Example:  You're in Daytona Beach, you do an equity trade with your Tahoe location for Bonnet Creek.  You now own X# of points in BC that have ARP for BC but you also get RARP for Daytona.

Gold VIP can "invoke" an additional 11-month RARP one time a year.  Plats can invoke twice a year.  When a VIP opts into invoking an additional RARP, it doesn't have to be at any location they own or purchased from.  It can be for any Wyndham Managed property in the system.


----------



## Goofyhobbie (Jun 9, 2010)

*Home Advantage Using Wyndham Points*

*Hi Bellawyn,*

Thanks for the reminder. The operative words to describe the "eleven month" ARP are "Reciprocal Advance Reservation Priority" (RARP) which, as you pointed out, is given as an incentive to close a deal at a sold out resort where there is no longer the opportunity to sell the prospect points other than at a New resort still with symbolic points available.

*Mark*,

What I referred to above would not have been an “equity trade.” 

Unless Bellawyn, or someone else with experience on the question being discussed can clarify more precisely, I believe that sometime around December, 2006 or maybe January 2007 Fairfield Resorts, Inc./Wyndham was still offering "equity trades.” But, as far as I know, they stopped offering “equity trades” sometime between 2007 and 2009. 

Back then, if you were the original owner of fixed week(s) and you were also buying "retail" points from the developer, Wyndham would take your deed(s) at the older fixed week resort and issue a new deed at the new UDI resort.

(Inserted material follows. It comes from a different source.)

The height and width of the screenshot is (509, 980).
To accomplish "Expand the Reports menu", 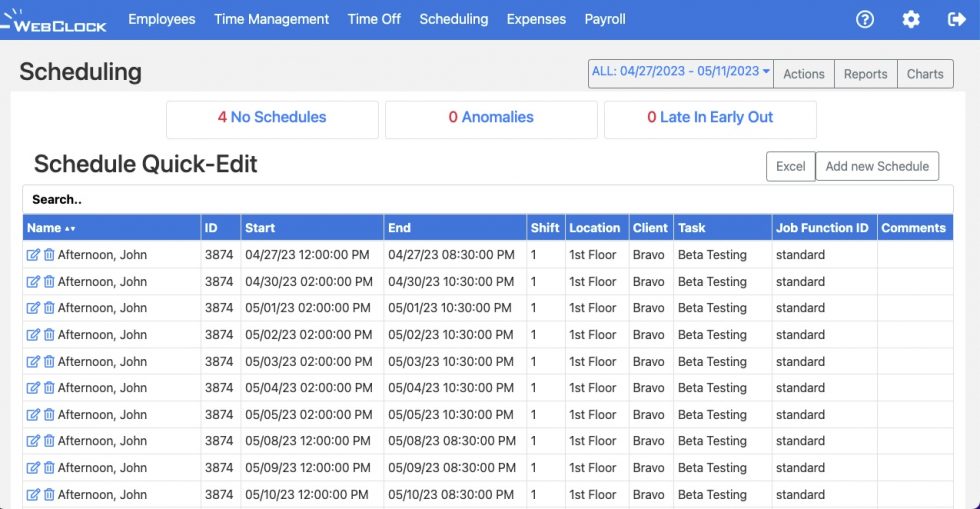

The New Deed would spell out the total UDI points at the NEW resort; but part of those points would be what you purchased “new” and part would include UDI points that were the result of the “equity trade.” 

The "equity trade" paperwork would have identified the New Contract Number and the Existing Contract Number(s) followed by a statement something like what you see below:



> Equity Trade Addendum​
> In exchange for the execution of the New Contract, Wyndham Vacation Resorts, Inc. ("Seller") agrees to apply Buyer's equity in the Existing Contract(s) toward the New Contract.

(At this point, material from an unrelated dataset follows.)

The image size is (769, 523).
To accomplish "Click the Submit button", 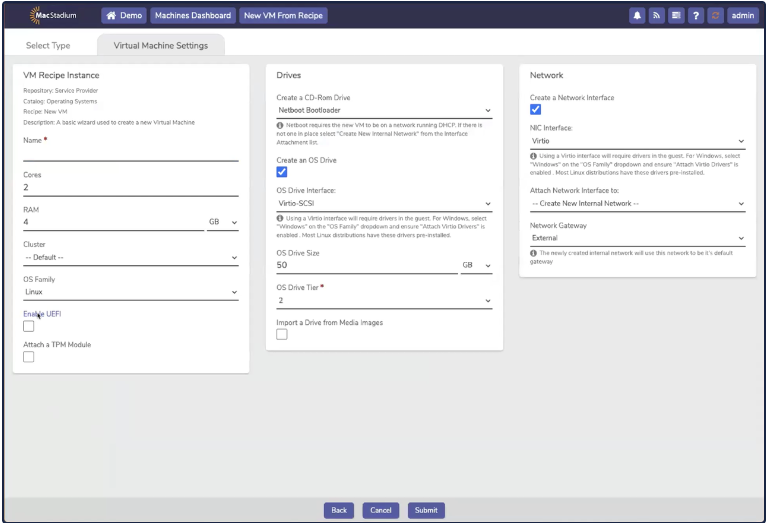I will click(426, 510).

It would be interesting to know exactly what happened to the underlying fixed week timeshare(s) that were “traded-in.”  Did Wyndham dispose of those “contracts” by re-selling them as point contracts at the old resort? If they did, the contract(s) would have, no doubt given ARP to that particular “old” Fairfield resort and probably NOT with an attached eleven month ARP at the resort where the transaction took place between Wyndham and the UDI point buyer.


What I was referring to is the situation where a “conversion” as opposed to an “equity trade” takes place.  When a “conversion” takes place the underlying fixed week timeshare property remains in the name of the owner making the “conversion.”  No “equity trade” takes place.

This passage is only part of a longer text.